Tras una serie de impulsos dispersos, destinados a concienciar y presionar a la Administración sobre la idoneidad de arbitrar medidas protectoras que permitieran un espectro digno para el desarrollo de la cinematografía patria, las reivindicaciones   —126→   confluyeron, en gran medida, en el ya citado I Congreso Español de Cinematografía, celebrado en Madrid en octubre de 1928 y organizado por la revista La Pantalla. Este importante foro, en el que participó una amplia representación de los diversos sectores de la profesión, apostó decididamente por un intervencionismo estatal. En las conclusiones se pide al Gobierno de la Monarquía que dé respuesta a aspiraciones proteccionistas en forma del establecimiento de una «cuota de pantalla», exenciones de impuestos o premios a las mejores obras45. Unas demandas que si bien sensibilizaron a la Administración, junto a otras formuladas, lo cierto es que no provocaron ninguna respuesta ejecutiva.

Por lo tanto, la naciente República se encontró, a comienzos de los años treinta, con un problema jurídico-económico sin resolver y una crisis de producción cinematográfica realmente preocupante. Baste recordar que en el año 1931 se rodaron tan sólo dos largometrajes y que, al año siguiente, paupérrima cantidad, solamente fue elevada a seis46.

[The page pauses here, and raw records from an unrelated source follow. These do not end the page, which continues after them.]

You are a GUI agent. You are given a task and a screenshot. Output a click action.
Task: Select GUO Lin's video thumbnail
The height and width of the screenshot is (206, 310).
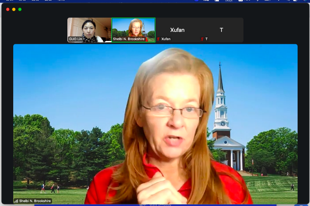pyautogui.click(x=89, y=29)
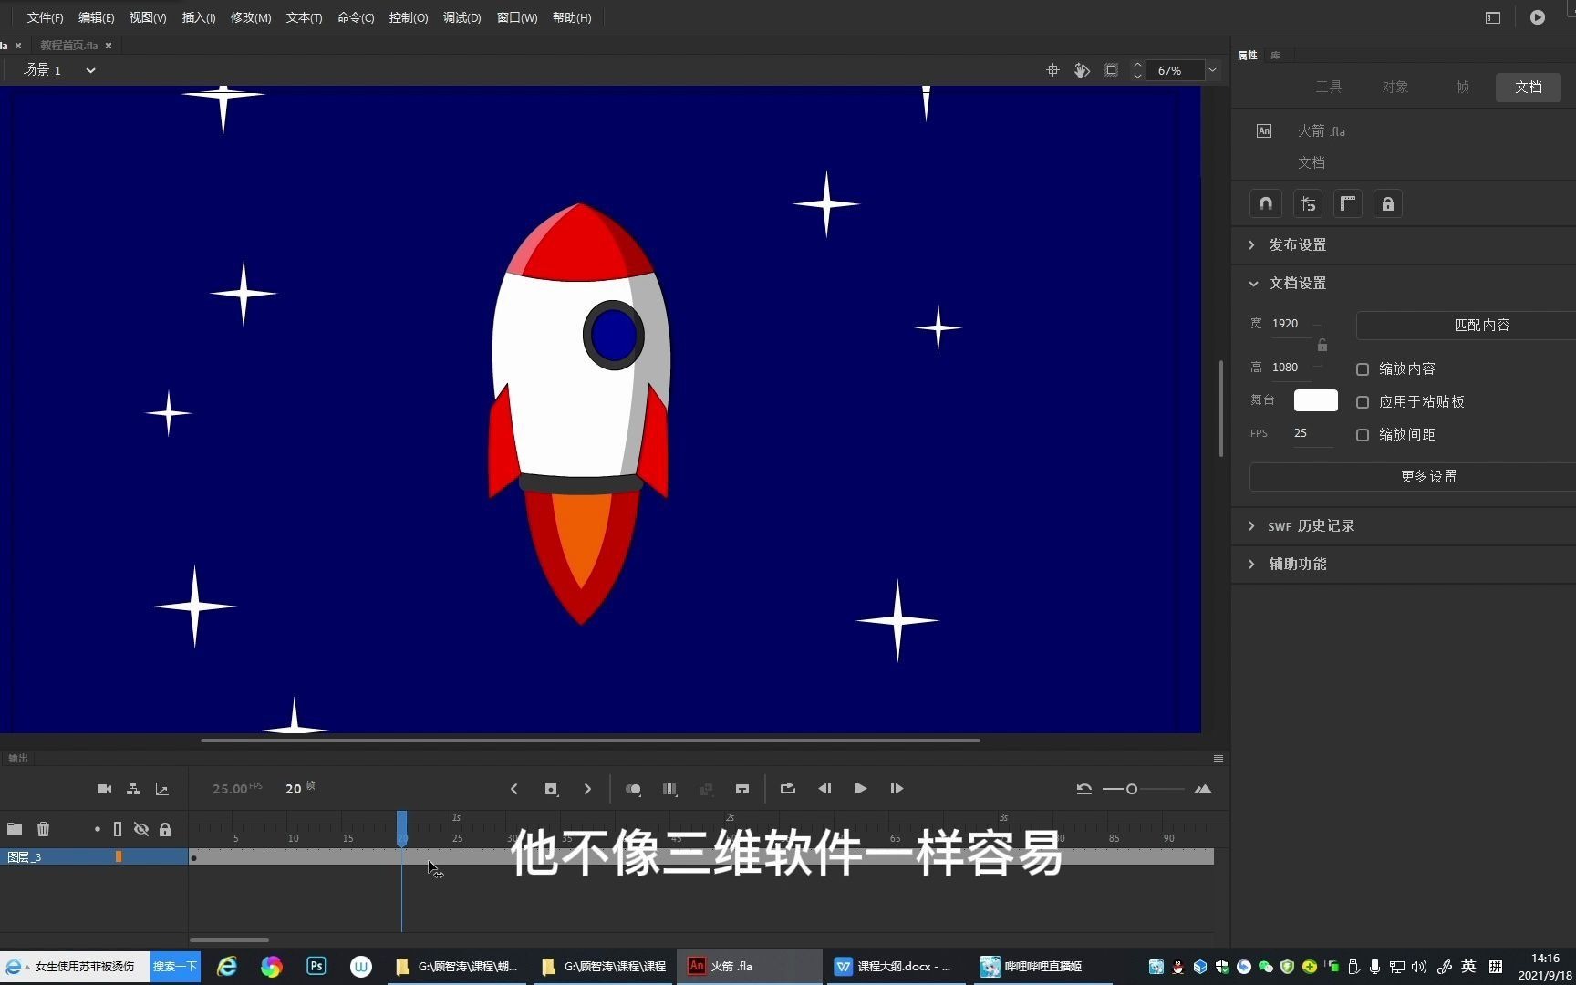Viewport: 1576px width, 985px height.
Task: Check the 应用于粘贴板 option
Action: tap(1363, 401)
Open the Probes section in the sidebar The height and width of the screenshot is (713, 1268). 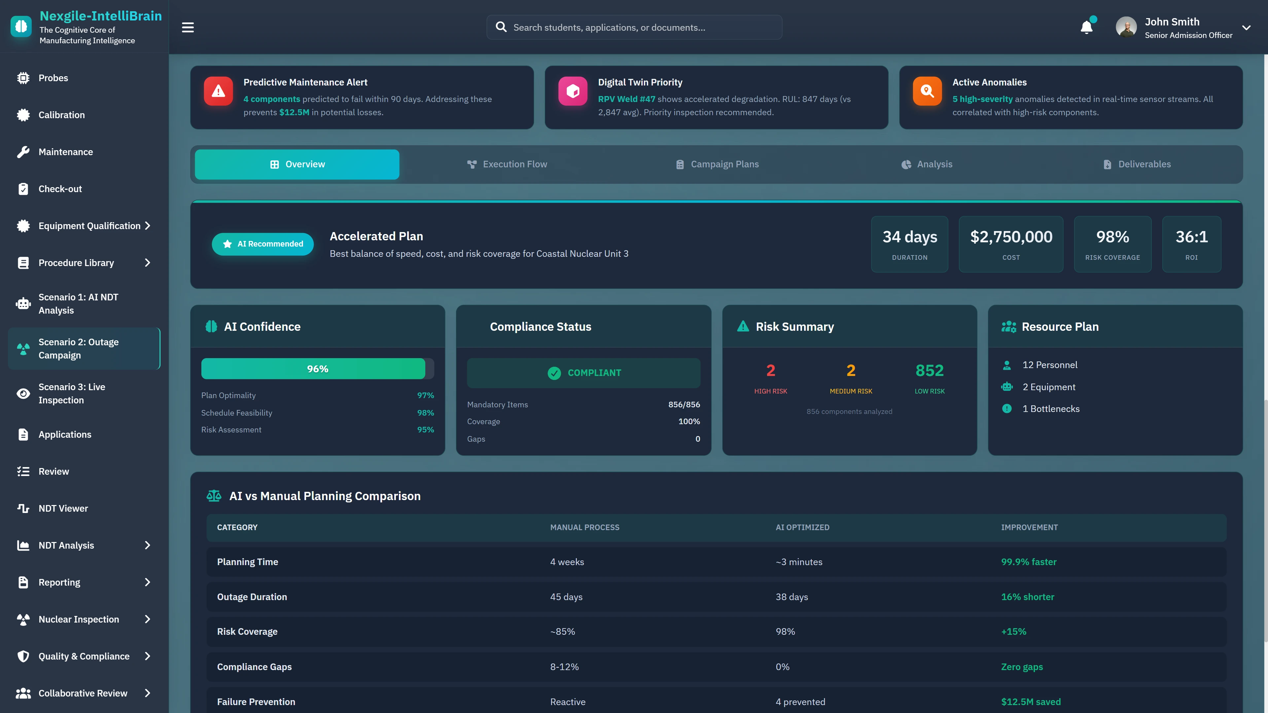[23, 78]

El escuálido panorama industrial del ramo provocó, posiblemente, que los primeros gobiernos republicanos se dejaran deslizar por la misma atonía que caracterizó a sus inmediatos predecesores. Un compás de espera que fue espoleado por el polémico Congreso Hispanoamericano de Cinematografía, celebrado en octubre de 1931 y considerado desde la izquierda como un reducto reaccionario ligado a la monarquía47. Con todo, gozó del amparo y la tutela de las autoridades republicanas y puso sobre el tapete la necesidad de una política institucional de fomento. Si bien su formulación se invocó desde una plataforma hispanoamericana, sus reclamaciones se situaron en una pretenciosa amalgama, entre las que cabe destacarse las relativas al proteccionismo de una indeterminada cuota de pantalla, exenciones fiscales y otras medidas de fomento de variado calado.

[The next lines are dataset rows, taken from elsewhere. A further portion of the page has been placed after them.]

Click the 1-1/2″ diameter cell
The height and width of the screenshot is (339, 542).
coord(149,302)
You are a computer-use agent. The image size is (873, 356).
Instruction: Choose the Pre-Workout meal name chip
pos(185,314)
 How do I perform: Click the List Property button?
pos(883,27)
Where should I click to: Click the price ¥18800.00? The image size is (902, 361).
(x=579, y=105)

A pesar de la difícil absorción de las recomendaciones solicitadas, entre otras razones, por la falta de un decidido apoyo de todo el colectivo, unido a la falta de voluntad real del Gobierno para acometer las reformas necesarias que precisaba un invento en reconversión, el Congreso sirvió, por lo menos, como señala el profesor Gubern, para impeler la promulgación de algunas disposiciones que favorecieron los intereses de los productores españoles48. En concreto, de una   —127→   Orden de 20 de enero de 193249, conjurando la importación temporal de películas extranjeras y sujetándolas al régimen general de mercancías. No obstante, poco después, esta normativa fue derogada por otra de 22 de marzo50, volviendo a permitirse la introducción de films, foráneos en régimen de admisión temporal. La rectificación, seguramente, fue adoptada ante la presión ejercida por las grandes multinacionales del ramo. Pero en esta ocasión, para evitar los signos fraudulentos detectados anteriormente, se adecuó un sistema de control administrativo.

En definitiva, esta situación de tránsito coincide en el tiempo con la sensibilización de la industria y la crítica por encontrar fórmulas de dignificación del medio para poder hacer frente al devorador colonialismo del cine norteamericano.